[The input]
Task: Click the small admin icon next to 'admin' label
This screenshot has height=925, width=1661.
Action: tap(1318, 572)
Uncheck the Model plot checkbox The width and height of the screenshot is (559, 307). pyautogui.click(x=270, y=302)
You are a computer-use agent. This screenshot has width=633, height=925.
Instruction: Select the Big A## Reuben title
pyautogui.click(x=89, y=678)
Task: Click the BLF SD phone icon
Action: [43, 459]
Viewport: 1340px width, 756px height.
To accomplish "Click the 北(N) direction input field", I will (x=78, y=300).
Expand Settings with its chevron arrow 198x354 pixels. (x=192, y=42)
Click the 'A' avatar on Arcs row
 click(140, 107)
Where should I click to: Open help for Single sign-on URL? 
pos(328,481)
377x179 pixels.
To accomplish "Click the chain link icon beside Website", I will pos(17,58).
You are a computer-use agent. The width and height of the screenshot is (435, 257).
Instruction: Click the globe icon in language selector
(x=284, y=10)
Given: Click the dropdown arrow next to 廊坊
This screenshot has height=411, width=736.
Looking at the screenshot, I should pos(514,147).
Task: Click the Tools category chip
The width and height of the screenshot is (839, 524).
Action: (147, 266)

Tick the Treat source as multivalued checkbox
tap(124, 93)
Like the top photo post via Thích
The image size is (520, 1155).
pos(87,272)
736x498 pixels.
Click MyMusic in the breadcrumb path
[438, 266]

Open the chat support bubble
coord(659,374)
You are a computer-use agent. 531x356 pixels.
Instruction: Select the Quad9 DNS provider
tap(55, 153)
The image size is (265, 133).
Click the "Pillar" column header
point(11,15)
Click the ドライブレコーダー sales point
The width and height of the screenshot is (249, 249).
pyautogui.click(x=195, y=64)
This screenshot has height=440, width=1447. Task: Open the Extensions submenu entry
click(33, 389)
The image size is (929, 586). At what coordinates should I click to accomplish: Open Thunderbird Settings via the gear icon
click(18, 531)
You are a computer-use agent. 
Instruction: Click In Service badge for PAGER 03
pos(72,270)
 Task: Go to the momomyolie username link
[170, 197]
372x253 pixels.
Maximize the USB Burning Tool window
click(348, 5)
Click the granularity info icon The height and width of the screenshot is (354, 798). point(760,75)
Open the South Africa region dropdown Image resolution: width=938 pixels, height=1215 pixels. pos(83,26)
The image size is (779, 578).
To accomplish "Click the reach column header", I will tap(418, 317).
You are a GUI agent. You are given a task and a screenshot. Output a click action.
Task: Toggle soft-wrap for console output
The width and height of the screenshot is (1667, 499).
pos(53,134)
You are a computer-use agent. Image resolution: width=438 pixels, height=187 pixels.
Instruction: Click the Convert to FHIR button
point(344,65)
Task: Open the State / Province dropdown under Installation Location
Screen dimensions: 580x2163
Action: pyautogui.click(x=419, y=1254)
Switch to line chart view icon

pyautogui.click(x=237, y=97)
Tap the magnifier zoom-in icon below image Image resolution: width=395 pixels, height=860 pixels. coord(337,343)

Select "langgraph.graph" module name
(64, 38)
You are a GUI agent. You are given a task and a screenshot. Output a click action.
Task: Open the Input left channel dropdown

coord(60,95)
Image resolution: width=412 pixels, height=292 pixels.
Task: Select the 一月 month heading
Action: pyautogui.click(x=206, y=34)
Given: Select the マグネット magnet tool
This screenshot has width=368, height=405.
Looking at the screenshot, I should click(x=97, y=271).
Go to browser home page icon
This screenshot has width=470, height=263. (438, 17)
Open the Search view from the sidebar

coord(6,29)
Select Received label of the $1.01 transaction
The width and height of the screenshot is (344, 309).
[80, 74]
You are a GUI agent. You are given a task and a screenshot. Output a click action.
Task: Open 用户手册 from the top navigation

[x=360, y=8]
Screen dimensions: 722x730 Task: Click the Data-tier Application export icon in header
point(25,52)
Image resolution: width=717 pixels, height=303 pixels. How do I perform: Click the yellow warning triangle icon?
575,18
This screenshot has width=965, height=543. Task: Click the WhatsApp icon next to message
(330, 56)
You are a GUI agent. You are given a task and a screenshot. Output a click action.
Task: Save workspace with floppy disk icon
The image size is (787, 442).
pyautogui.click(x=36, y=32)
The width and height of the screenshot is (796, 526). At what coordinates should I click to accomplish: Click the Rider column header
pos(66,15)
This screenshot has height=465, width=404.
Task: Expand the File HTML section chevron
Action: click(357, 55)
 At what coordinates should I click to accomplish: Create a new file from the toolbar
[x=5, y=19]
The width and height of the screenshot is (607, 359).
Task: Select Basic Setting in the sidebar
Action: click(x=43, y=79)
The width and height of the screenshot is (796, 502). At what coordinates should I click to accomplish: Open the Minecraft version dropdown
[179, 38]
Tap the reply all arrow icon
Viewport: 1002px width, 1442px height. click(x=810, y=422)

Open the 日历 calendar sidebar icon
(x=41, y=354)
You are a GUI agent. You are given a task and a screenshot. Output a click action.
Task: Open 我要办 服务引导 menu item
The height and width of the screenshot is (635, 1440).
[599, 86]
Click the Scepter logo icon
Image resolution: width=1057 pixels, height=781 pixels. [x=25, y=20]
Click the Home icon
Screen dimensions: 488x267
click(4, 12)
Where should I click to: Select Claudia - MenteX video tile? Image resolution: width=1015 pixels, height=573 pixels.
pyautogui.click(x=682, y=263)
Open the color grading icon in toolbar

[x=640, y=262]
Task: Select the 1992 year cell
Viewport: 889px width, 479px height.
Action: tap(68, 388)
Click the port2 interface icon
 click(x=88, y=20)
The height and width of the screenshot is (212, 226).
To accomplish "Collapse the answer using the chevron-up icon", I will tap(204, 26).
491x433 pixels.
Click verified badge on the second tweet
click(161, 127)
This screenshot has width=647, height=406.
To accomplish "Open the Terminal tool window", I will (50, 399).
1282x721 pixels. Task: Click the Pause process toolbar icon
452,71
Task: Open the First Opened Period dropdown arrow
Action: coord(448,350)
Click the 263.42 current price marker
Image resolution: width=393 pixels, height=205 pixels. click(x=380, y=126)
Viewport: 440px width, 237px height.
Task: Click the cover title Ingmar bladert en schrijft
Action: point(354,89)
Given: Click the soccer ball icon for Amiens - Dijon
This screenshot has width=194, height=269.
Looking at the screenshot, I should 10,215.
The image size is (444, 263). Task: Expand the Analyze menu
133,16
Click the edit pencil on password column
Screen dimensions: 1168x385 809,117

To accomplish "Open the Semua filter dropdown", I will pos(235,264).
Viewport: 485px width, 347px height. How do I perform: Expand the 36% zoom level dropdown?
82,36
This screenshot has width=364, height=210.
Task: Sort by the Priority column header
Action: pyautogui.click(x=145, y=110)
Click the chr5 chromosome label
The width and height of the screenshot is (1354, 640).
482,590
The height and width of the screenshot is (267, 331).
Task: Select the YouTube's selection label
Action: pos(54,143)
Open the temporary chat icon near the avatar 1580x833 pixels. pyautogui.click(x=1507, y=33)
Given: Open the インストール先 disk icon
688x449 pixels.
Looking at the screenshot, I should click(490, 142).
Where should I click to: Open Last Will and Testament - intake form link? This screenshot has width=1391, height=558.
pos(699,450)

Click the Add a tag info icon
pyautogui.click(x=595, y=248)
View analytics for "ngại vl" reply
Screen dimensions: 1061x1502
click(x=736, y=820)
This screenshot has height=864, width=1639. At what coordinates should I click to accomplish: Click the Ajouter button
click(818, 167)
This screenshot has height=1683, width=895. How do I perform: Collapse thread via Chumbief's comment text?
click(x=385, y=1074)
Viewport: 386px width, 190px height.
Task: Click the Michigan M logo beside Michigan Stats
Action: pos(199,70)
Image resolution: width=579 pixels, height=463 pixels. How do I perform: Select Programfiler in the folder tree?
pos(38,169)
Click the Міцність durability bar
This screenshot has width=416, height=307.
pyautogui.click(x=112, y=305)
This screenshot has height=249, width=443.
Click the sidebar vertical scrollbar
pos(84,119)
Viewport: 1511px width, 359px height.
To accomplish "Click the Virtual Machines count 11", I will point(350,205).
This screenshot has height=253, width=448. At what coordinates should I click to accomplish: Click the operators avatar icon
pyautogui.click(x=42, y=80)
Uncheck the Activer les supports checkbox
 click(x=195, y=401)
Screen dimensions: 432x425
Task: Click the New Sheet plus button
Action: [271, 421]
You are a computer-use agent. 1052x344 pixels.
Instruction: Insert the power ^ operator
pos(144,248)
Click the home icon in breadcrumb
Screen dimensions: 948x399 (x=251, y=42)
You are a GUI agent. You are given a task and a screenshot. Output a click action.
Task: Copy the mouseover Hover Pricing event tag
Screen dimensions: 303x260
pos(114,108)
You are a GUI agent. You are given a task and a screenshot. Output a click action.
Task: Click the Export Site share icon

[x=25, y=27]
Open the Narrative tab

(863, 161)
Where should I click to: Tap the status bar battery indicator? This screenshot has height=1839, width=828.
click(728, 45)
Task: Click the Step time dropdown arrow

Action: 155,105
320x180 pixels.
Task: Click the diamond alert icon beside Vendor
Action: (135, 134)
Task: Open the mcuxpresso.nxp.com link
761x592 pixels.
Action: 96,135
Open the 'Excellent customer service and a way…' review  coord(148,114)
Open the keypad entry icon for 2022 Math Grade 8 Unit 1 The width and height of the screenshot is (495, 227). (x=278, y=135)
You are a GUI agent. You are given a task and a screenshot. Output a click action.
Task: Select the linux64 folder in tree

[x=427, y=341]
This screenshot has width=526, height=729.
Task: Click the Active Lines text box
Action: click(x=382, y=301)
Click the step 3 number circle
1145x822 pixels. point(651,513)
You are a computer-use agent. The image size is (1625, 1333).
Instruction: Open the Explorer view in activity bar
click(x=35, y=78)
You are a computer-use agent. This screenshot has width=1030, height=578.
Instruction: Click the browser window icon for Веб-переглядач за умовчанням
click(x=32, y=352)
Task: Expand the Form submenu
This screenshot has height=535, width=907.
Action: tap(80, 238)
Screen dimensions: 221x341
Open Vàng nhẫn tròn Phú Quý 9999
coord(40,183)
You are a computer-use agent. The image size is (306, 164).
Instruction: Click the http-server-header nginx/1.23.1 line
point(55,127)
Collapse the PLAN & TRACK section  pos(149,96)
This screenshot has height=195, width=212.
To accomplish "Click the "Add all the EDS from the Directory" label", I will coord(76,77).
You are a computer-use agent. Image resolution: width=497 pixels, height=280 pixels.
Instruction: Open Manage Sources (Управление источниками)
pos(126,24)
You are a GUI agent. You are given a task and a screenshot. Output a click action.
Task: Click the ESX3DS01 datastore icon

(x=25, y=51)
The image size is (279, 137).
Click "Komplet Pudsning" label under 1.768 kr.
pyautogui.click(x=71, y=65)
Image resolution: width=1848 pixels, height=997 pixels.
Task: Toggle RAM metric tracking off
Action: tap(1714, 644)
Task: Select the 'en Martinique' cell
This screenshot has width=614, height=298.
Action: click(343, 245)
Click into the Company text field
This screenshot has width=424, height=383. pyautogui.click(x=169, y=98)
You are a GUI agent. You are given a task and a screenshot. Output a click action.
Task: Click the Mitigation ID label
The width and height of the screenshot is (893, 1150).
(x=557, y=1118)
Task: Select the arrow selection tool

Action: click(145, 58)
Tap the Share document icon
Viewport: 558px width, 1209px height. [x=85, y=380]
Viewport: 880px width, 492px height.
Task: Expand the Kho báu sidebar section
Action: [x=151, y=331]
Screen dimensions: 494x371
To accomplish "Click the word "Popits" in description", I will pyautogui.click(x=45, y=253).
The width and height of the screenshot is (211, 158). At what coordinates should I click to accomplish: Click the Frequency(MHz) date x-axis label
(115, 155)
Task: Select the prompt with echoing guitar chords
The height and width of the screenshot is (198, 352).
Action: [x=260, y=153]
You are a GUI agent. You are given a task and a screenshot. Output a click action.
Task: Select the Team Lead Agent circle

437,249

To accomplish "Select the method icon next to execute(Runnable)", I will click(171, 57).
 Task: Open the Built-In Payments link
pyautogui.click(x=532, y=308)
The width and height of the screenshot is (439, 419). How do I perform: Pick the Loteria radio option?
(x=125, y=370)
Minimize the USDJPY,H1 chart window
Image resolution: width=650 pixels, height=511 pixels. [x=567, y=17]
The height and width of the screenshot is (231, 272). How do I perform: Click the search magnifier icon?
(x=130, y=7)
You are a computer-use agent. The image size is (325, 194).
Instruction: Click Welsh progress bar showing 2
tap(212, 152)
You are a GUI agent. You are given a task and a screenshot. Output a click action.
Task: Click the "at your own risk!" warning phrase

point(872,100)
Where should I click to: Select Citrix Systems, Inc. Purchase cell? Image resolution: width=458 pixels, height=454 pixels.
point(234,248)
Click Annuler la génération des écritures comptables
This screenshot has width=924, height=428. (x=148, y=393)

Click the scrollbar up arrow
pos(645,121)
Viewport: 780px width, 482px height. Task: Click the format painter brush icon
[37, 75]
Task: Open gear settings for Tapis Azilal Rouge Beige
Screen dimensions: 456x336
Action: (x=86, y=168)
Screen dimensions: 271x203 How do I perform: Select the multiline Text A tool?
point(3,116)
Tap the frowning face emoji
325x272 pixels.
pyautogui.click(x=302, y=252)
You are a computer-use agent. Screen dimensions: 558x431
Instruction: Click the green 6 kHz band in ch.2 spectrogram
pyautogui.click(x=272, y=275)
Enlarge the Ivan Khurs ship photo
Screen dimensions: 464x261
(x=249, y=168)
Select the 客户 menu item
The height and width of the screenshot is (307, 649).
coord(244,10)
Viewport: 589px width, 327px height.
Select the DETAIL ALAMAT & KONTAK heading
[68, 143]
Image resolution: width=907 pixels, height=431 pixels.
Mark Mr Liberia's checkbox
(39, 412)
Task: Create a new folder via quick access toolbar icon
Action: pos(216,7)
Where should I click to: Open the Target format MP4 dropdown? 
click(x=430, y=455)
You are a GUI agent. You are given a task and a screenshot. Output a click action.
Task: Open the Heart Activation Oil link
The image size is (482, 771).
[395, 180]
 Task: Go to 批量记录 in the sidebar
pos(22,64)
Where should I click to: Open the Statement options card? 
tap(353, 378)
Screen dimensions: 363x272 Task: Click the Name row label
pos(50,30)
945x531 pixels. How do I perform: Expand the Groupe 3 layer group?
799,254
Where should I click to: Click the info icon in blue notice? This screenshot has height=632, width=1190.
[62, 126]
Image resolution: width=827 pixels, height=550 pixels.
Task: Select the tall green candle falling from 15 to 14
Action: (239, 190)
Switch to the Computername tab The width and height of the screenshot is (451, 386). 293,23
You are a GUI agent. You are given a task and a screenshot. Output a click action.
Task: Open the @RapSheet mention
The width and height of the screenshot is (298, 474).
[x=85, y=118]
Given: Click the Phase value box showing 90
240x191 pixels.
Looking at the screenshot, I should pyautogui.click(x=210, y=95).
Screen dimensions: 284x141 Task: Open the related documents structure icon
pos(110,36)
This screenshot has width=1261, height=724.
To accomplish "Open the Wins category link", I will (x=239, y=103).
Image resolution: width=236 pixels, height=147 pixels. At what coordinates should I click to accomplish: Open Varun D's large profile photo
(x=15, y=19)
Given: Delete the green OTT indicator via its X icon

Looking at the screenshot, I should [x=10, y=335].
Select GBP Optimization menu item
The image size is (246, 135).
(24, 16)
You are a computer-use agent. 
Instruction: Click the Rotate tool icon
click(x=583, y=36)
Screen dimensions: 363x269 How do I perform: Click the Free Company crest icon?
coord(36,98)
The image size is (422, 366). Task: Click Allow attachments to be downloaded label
[/The input]
:: The problem ::
Scan the lines above for the word "with", then copy each line that has it.

:: Output for this exercise ::
Expand Settings with its chevron arrow 198x354 pixels. (x=192, y=42)
Task: Save workspace with floppy disk icon
Task: Select the prompt with echoing guitar chords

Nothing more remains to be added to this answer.